这份工作没有固定时间限制,只要求了每天直播的总时长。直播开始的时间可自行调整,直播内容以唱歌、同粉丝交流互动为主。喜欢追逐潮流的小月很快适应并喜欢上了这份相对自由和新鲜的主播工作。没过多久,小月在直播平台上的粉丝数就已破万,直播收益也日渐丰厚。根据协议,最终小月每月到手的实际报酬可达万元以上。
未按期拿到报酬 女主播罢工讨酬劳
直播半年有余,到2017年12月,小月在直播平台上的收益已达4.5万余元,可影视文化公司最终给予小月的报酬和她计算应得的金额少了千余元。等到2018年1月,正常直播的小月却没拿到一分钱。她向影视文化公司询问,并未得到回复。辛苦的直播却没有拿到应有的报酬,这大大打消了小月工作的积极性。再恰逢2018年2月遇上春节假期,小月只进行了7天直播。连续两个多月没拿到一分酬劳,待到2018年3月,小月彻底“罢工”,不再直播了。
眼看影视文化公司迟迟没有补发酬劳的迹象,小月将这家公司告上法庭,要求其支付2017年12月至2018年3月间的直播工资差额,共计37300余元。一审法院经审理认为,双方签订的《公会播主直播协议》中明确约定了小月每月出勤天数和时间,也约定了未遵守出勤要求的后果。直播平台对小月这4个月期间的直播天数和每天的直播时长都有详细记录。根据实际出勤情况和协议中扣发薪资的具体计算方式,一审法院以劳动合同纠纷为由,判决影视文化公司支付小月2017年12月至2018年2月工资差额3万余元。因小月2018年3月未直播,对该月的薪资主张并未支持。
双方非劳动关系 影视公司应依协议支付劳务报酬差额
影视文化公司认为其与小月之间并没有建立劳动关系,而是合作关系、代理关系等,应撤销原判,遂上诉至上海一中院。

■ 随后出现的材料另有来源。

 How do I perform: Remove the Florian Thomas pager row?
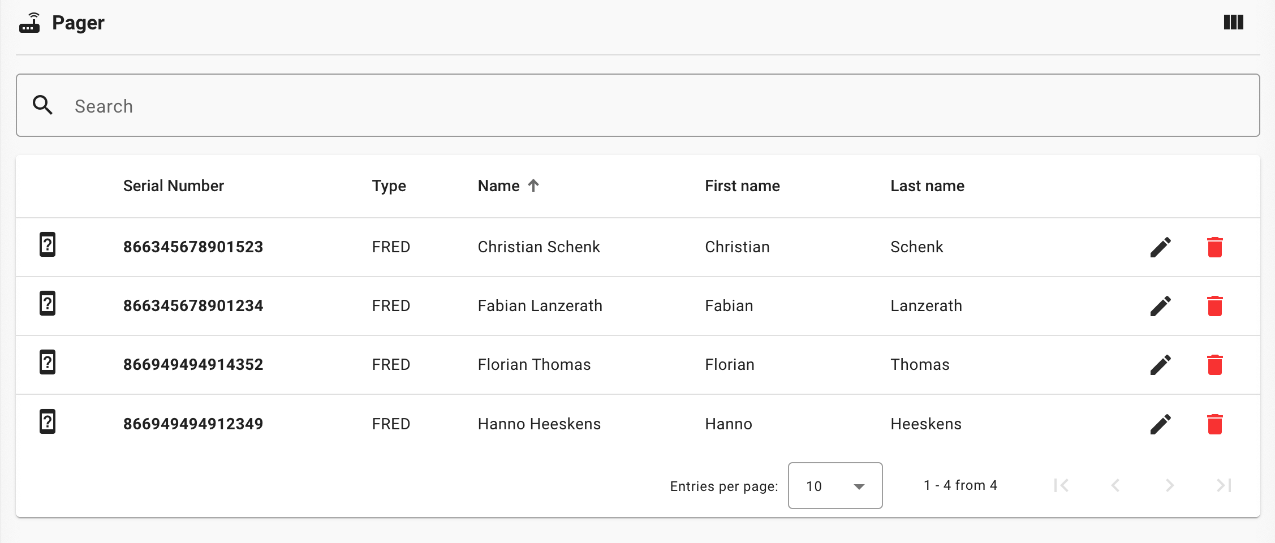click(x=1214, y=365)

对于双方的关系,上海一中院经审理后认为,根据双方约定,直播公会实际是存在于直播平台与网络主播之间的机构,影视文化公司在职能上等同于经纪公司;在履约中,小月的直播时间是自由安排的,法院据此难以认定该公司对劳务提供过程行使了管理权;根据小月提供的工资明细中所列出的内容,可知小月的报酬中需扣除公司开票税点以及公司的营销收入,这与劳动关系下此项费用由用人单位承担又明显不同。鉴于此,上海一中院认为双方之间确实并非劳动合同关系,且非单一的有名合同关系,故确定案由为其他合同纠纷,小月主张的工资差额实为劳务报酬的差额。而影视文化公司是否应支付这笔差额,上海一中院经核算,根据双方签订的《公会播主直播协议》,影视文化公司应支付小月2017年12月至2018年2月差额3万余元,一审法院该部分事实认定正确,故可予维持。
上海一中院遂驳回上诉,维持原判。
法官说法:
本案主审法官顾慧萍指出,“劳动关系”是指双方当事人通过合意由劳动者一方提供劳动、用人单位一方给付报酬所形成的具有经济、人身从属性的权利义务关系。劳动关系的建立需双方存在建立劳动关系的合意,且实际履行的权利义务内容符合劳动关系特征。个人不接受单位管理、约束、支配,以自己的技能、设施、知识承担经营风险,基本无需听从单位有关工作指令,与单位没有身份隶属关系的,不应认定双方之间存在劳动关系。